How much GPU memory is needed for Z-Image Turbo LoRA training?

About 20GB+ without quantization. With 8-bit quantization, 12GB GPUs can handle training. For Apple Silicon, 64GB+ unified memory allows training without quantization.

Is the Training Adapter required for Z-Image Turbo LoRA training?

Yes, when training directly on the Turbo model. Without it, the distillation breaks and quality degrades. Alternatively, you can use the De-Turbo model which doesn't need the adapter.

How long does training take?

On an RTX 4090, about 8-12 hours for 3,000 steps. On Apple Silicon (M4 Pro), each step takes roughly 25 seconds.
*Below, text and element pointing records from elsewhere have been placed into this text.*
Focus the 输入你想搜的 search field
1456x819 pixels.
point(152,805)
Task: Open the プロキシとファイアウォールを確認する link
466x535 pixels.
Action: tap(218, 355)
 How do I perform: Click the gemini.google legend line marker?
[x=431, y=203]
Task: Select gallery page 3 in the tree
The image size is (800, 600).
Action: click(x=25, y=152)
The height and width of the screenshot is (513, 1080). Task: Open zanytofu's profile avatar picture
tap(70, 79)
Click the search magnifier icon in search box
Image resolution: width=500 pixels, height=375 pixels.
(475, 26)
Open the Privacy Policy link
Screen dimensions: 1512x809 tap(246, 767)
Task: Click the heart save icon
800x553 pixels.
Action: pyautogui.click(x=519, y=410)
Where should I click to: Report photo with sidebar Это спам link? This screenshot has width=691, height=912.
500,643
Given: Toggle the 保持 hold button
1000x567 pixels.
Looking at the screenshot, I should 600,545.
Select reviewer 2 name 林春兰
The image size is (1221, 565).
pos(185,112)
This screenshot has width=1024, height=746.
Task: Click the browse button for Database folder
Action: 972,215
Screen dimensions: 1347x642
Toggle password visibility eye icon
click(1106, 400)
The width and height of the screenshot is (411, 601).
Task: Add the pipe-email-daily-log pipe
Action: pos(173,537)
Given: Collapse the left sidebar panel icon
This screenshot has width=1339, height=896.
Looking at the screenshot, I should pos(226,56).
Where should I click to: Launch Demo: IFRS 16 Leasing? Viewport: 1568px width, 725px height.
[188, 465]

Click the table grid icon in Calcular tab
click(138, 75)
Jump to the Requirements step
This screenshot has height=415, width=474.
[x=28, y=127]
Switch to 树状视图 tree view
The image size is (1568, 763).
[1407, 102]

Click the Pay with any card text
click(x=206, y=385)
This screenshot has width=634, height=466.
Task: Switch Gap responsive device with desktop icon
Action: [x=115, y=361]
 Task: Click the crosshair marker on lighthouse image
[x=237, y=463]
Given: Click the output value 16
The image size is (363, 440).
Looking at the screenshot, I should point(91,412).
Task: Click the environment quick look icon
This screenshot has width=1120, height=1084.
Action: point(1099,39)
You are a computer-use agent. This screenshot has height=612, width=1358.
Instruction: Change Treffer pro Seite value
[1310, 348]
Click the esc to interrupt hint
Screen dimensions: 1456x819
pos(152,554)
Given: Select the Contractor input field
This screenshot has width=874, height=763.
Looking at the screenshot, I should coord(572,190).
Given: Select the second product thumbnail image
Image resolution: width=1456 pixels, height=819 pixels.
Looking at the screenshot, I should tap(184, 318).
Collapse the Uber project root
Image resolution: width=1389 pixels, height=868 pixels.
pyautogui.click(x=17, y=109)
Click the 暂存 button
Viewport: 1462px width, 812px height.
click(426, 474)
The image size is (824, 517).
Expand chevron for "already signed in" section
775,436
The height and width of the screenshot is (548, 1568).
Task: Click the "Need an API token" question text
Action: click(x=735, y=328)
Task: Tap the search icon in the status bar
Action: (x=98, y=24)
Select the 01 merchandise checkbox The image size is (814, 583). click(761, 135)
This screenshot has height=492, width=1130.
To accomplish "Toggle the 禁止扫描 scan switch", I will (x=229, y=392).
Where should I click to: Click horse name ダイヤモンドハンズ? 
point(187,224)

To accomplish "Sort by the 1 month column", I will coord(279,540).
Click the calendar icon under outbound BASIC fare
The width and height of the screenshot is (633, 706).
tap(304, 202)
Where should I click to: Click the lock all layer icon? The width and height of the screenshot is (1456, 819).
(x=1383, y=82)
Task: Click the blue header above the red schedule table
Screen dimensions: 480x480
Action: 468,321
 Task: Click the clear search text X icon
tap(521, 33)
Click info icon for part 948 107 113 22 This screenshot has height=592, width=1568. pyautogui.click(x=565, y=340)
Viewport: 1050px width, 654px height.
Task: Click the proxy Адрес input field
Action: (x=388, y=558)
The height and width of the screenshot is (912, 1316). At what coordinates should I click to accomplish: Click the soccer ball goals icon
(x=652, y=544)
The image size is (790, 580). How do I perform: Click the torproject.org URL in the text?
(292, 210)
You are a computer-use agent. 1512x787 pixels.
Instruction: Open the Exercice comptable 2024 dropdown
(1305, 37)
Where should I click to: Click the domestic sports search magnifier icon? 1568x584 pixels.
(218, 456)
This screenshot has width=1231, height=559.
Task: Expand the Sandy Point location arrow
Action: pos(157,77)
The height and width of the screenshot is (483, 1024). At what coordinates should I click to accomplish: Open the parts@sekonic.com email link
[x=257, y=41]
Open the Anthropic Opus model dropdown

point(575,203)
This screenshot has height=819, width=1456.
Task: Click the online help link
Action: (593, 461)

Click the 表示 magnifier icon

Z-Image Turbo LoRA Training Guide | Create Custom LoRAs with AI Toolkit

Once you understand the basics of LoRA, the next step is creating your own. This guide walks you through training a LoRA for Z-Image Turbo using Ostris AI Toolkit, from dataset preparation to inference testing.

What You’ll Learn

Required environment and setup for Z-Image Turbo LoRA training
AI Toolkit installation steps
Dataset preparation methods and best practices
Training parameter configuration and execution
Using trained LoRAs in ComfyUI
Measured timings on Apple Silicon (MPS)

Prerequisites

Understanding of LoRA basics
Basic ComfyUI operation skills
Basic terminal/command line familiarity

Key Concepts for Z-Image Turbo LoRA Training

Why Training Adapter Is Needed

Z-Image Turbo is a distilled model. While standard models require 20-50 steps to generate an image, Z-Image Turbo is optimized to generate in just 8 steps.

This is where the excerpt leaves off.